Flanigan is our moral compass throughout the entirety. She is in every single scene of the film. Other people leave the scene, but not Autumn. The setting doesn't shift with her, and the focus of the film never leaves her shadow's bodyguard. Her dilemma isn't given extra melodrama or a louder score. Most of the weight of this film's impact is understated, so it stays with you longer.
The emotional impact of the film is deceptively powerful. It sneaks up and floors in scenes where Autumn is abusing herself in trying to create a miscarriage. Another scene gathers steam and strength as the conversation between Autumn and a doctor at the clinic go over her history.
The 100 minutes don't fly by, but they manage to stay away from making you restless. It's Autumn, her cousin (Talia Ryder), and a few other faces the girls encounter. A simplistic yet layered movie that doesn't try to do too much.
I am both surprised and mellowly relieved that this is Flanigan's first gig. She still retains a fair portion of innocence in her screen presence that gives off the impression the camera and her face are just getting acquainted. There are no comparable roles to test this one against, she owns the story more than the screen here.
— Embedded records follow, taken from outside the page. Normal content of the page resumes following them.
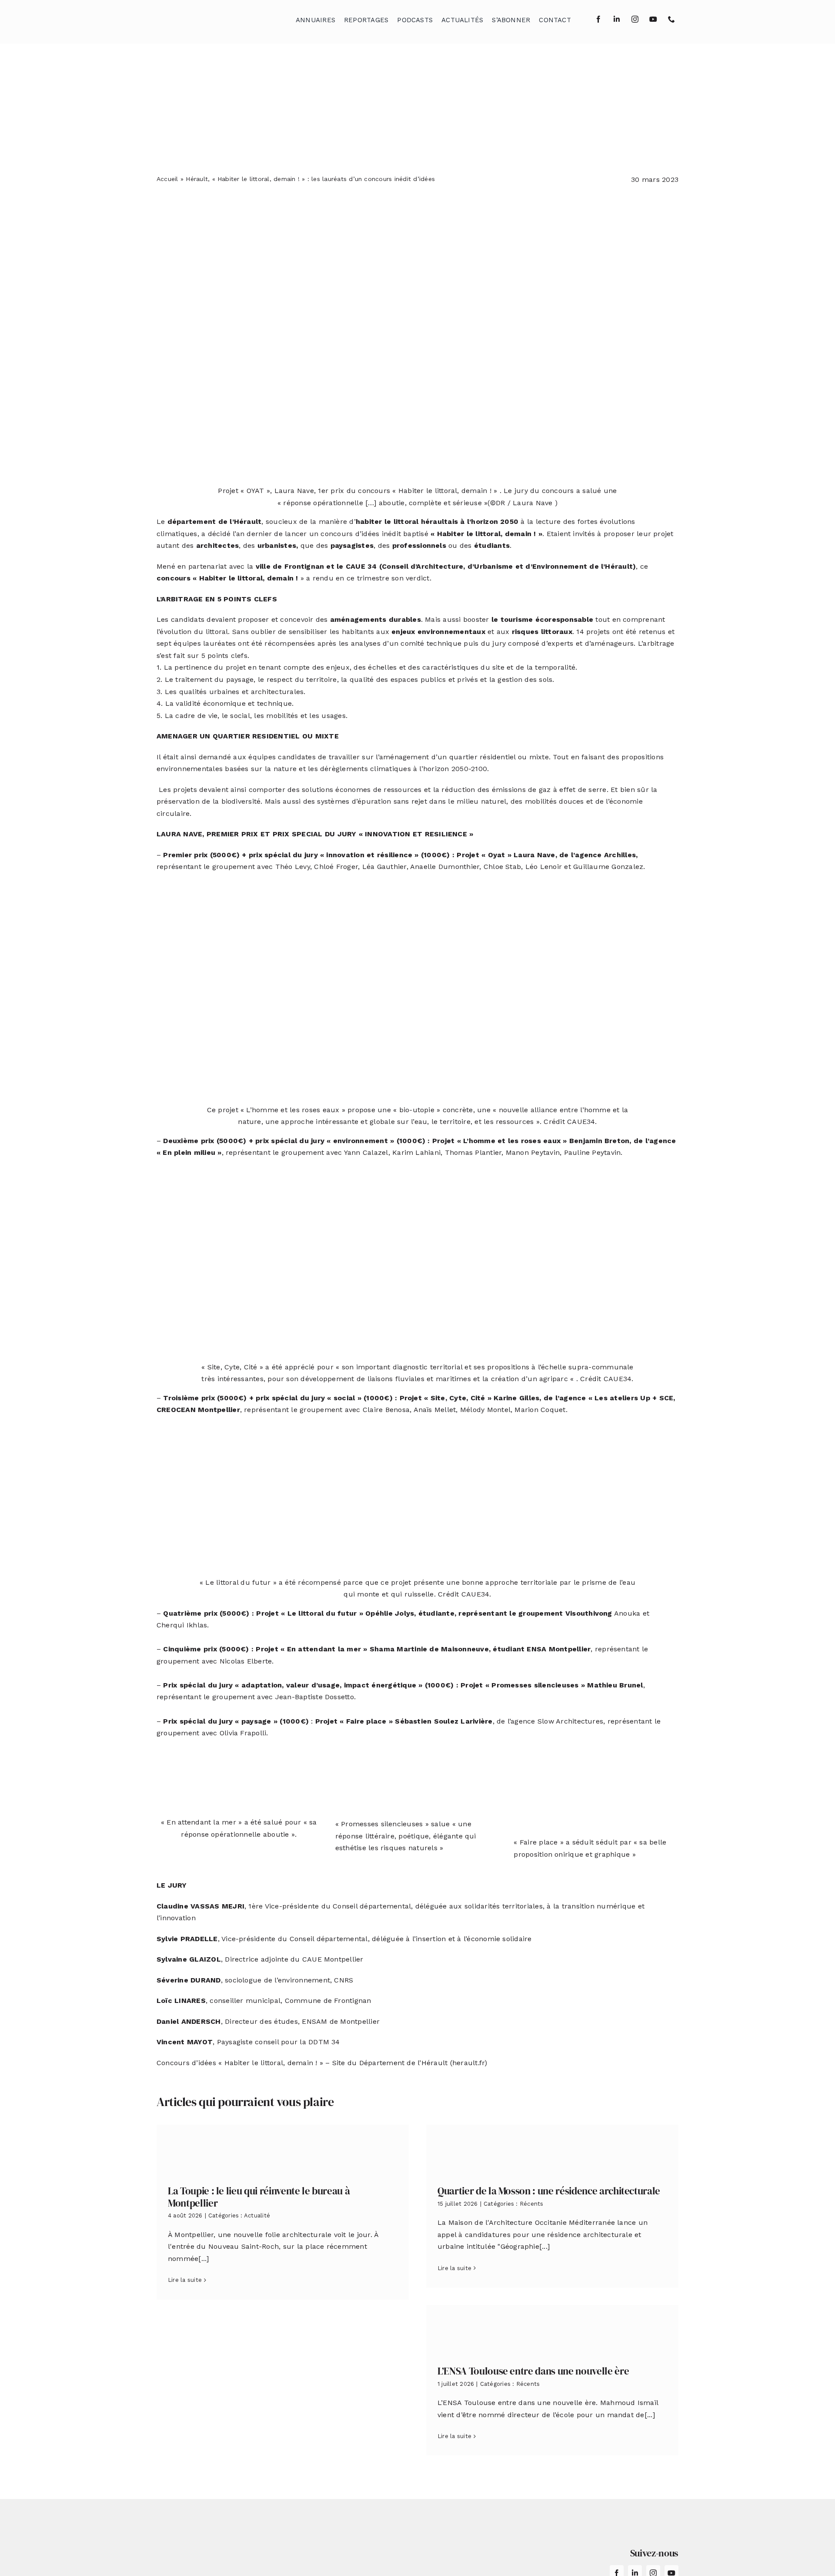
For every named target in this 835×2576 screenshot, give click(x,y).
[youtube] (653, 19)
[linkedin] (617, 19)
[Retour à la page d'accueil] (200, 18)
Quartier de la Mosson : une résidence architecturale (549, 2191)
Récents (532, 2203)
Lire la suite (185, 2280)
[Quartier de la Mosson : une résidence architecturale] (552, 2148)
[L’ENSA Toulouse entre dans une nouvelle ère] (552, 2328)
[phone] (671, 19)
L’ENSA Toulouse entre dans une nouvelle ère (533, 2371)
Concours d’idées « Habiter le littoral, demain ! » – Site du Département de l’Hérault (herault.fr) (322, 2063)
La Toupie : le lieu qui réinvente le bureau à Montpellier (259, 2197)
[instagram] (635, 19)
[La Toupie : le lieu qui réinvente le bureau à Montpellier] (282, 2148)
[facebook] (598, 19)
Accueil (167, 178)
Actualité (257, 2215)
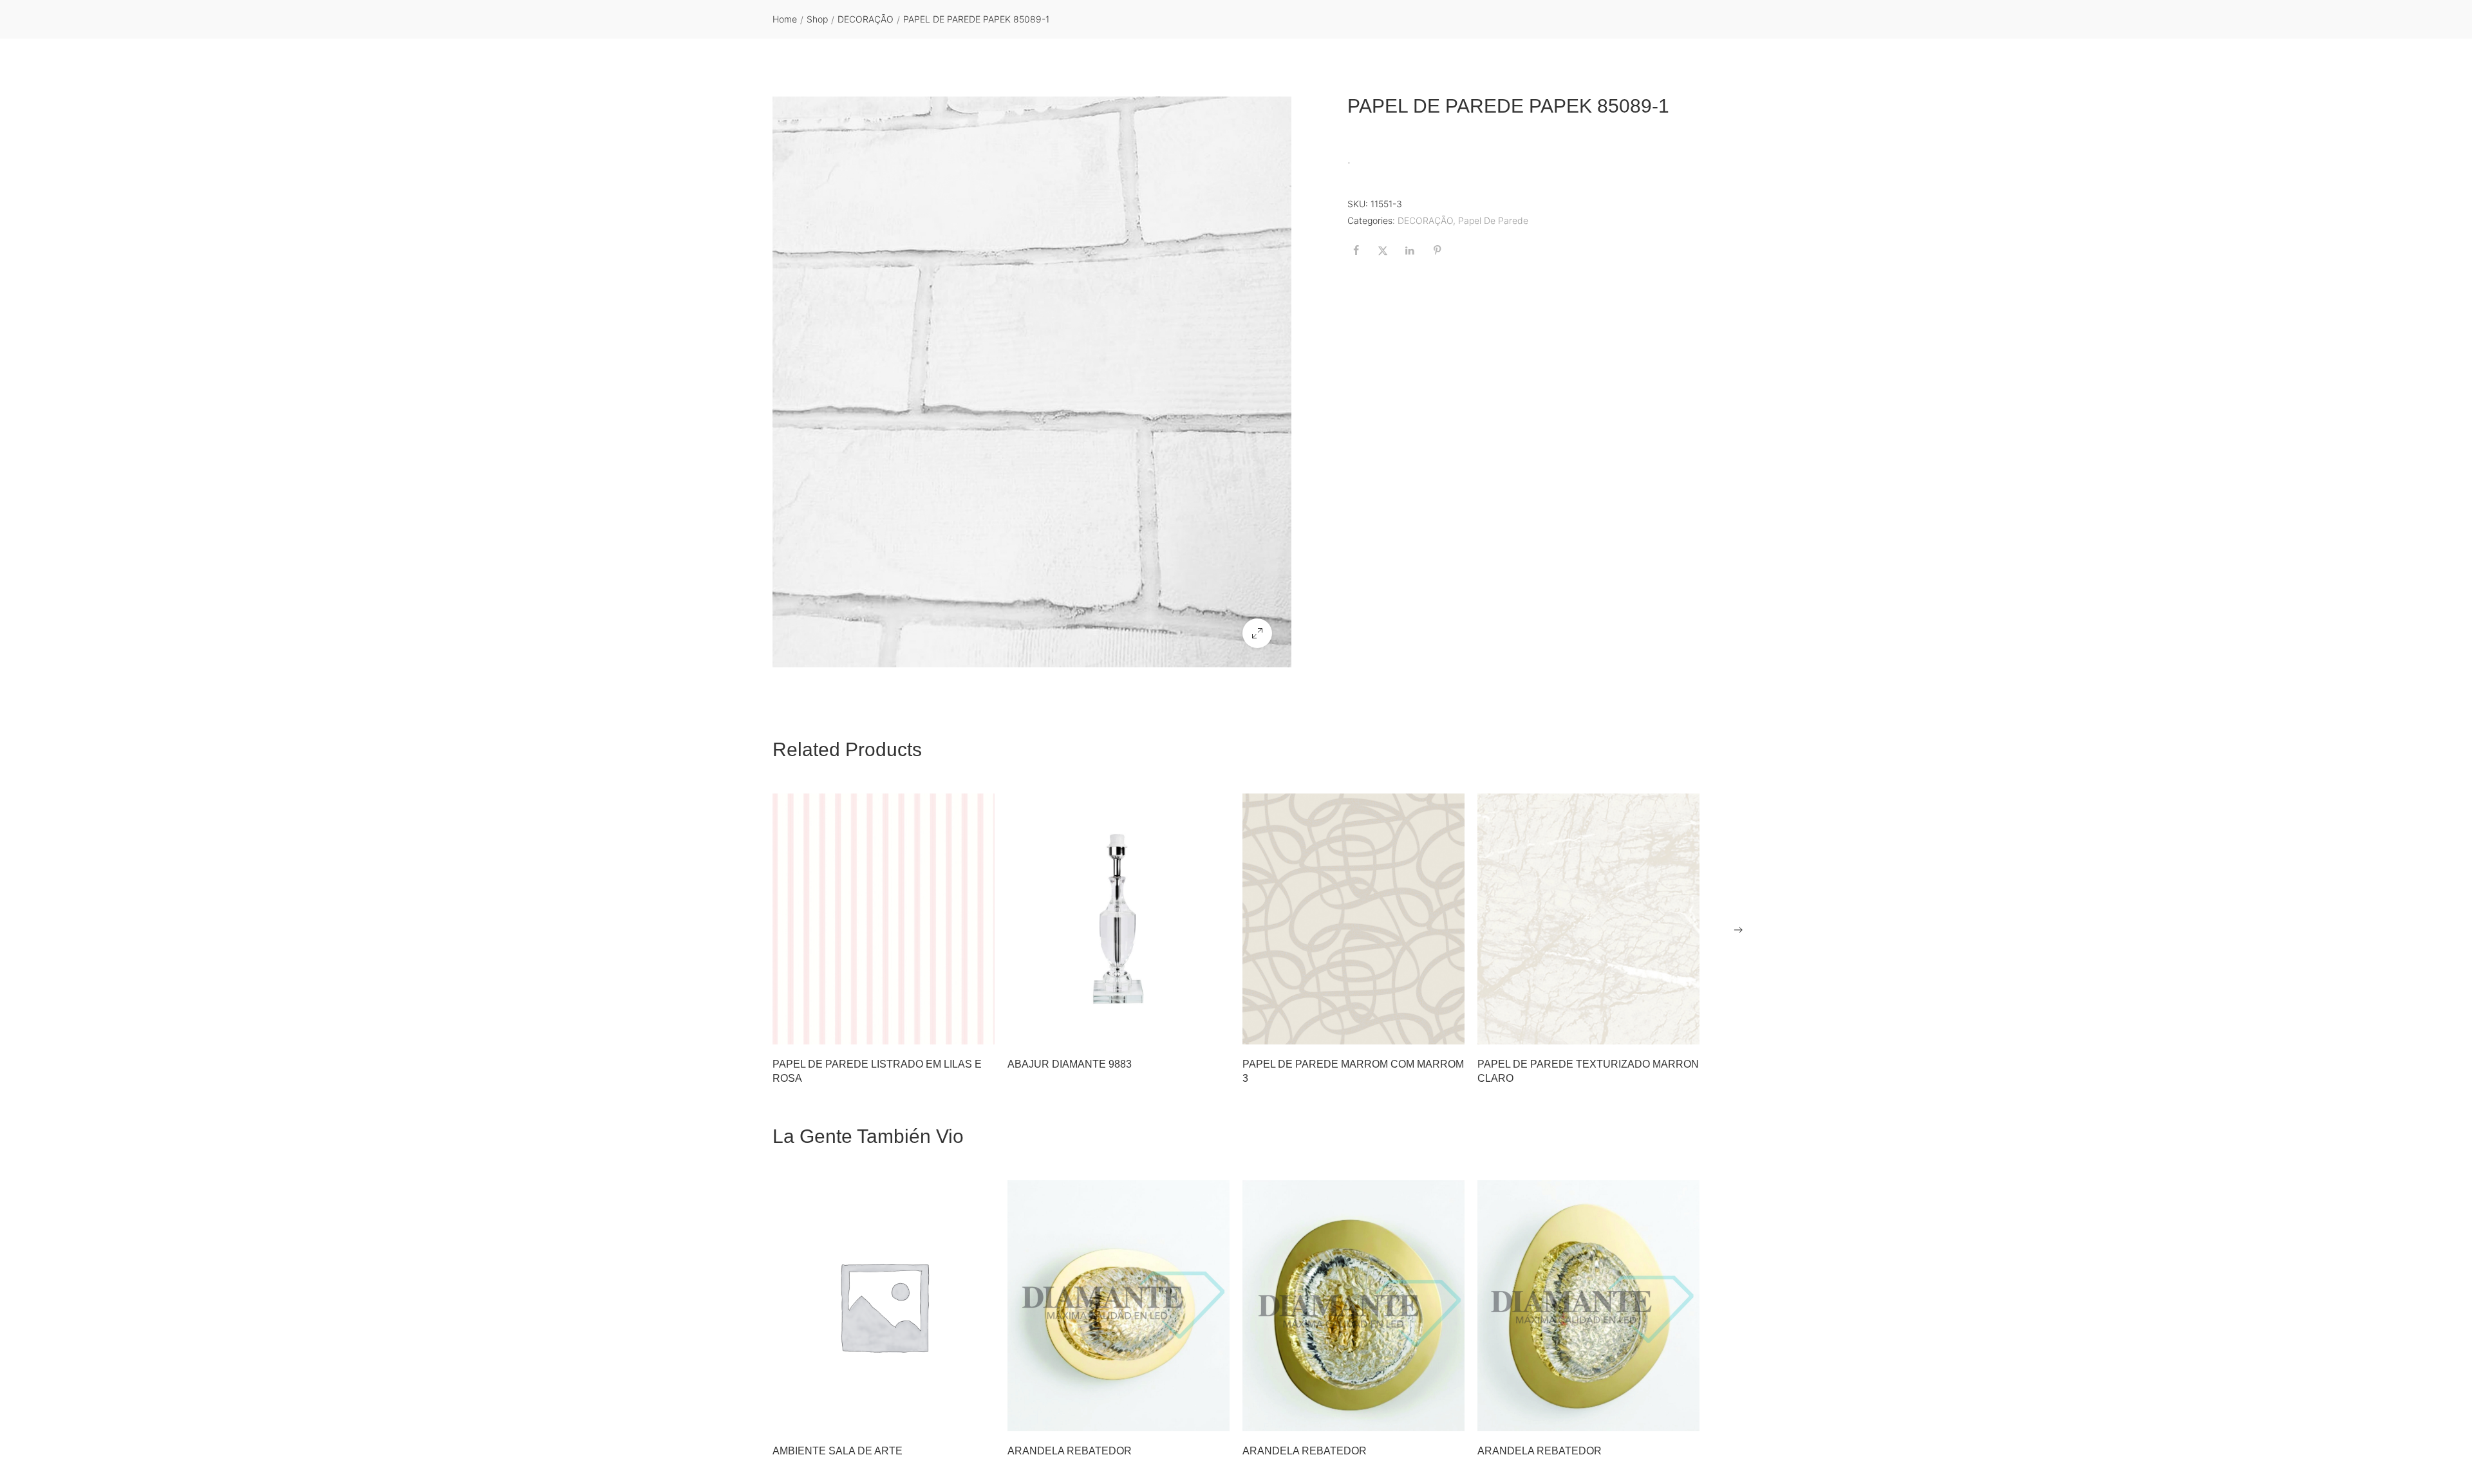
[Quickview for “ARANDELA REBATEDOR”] (1119, 1306)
Ryder offers fine support as the loyal Skylar, someone who offers all levels of support and aide to Autumn during her journey.
Watching these two girls kill some time in the sleepless streets of the Big Apple, getting to be teenager girls for once and shed responsibility for a few hours before attaining it again in the morning is a pleasure to see onscreen. Give me a couple of people drifting through a lively city while most of it sleeps and I am in cinematic candy land.
I wasn't floored by Hittman's film, but the intent made a direct hit. This is the kind of slow-moving yet insightfulness that attacks the head and the heart.
The characters in the film are sophisticated, just like Hittman's movie. It is a timely film that should haunt you while it giving you hope. It starts a conversation without inciting a war. We've all got secrets to hide in our "Never Rarely Sometimes Always" pasts and presents, but the end of the day should be fine as long as we have freedom and time.
I recommend this film. It's available on demand starting this weekend via Focus Features.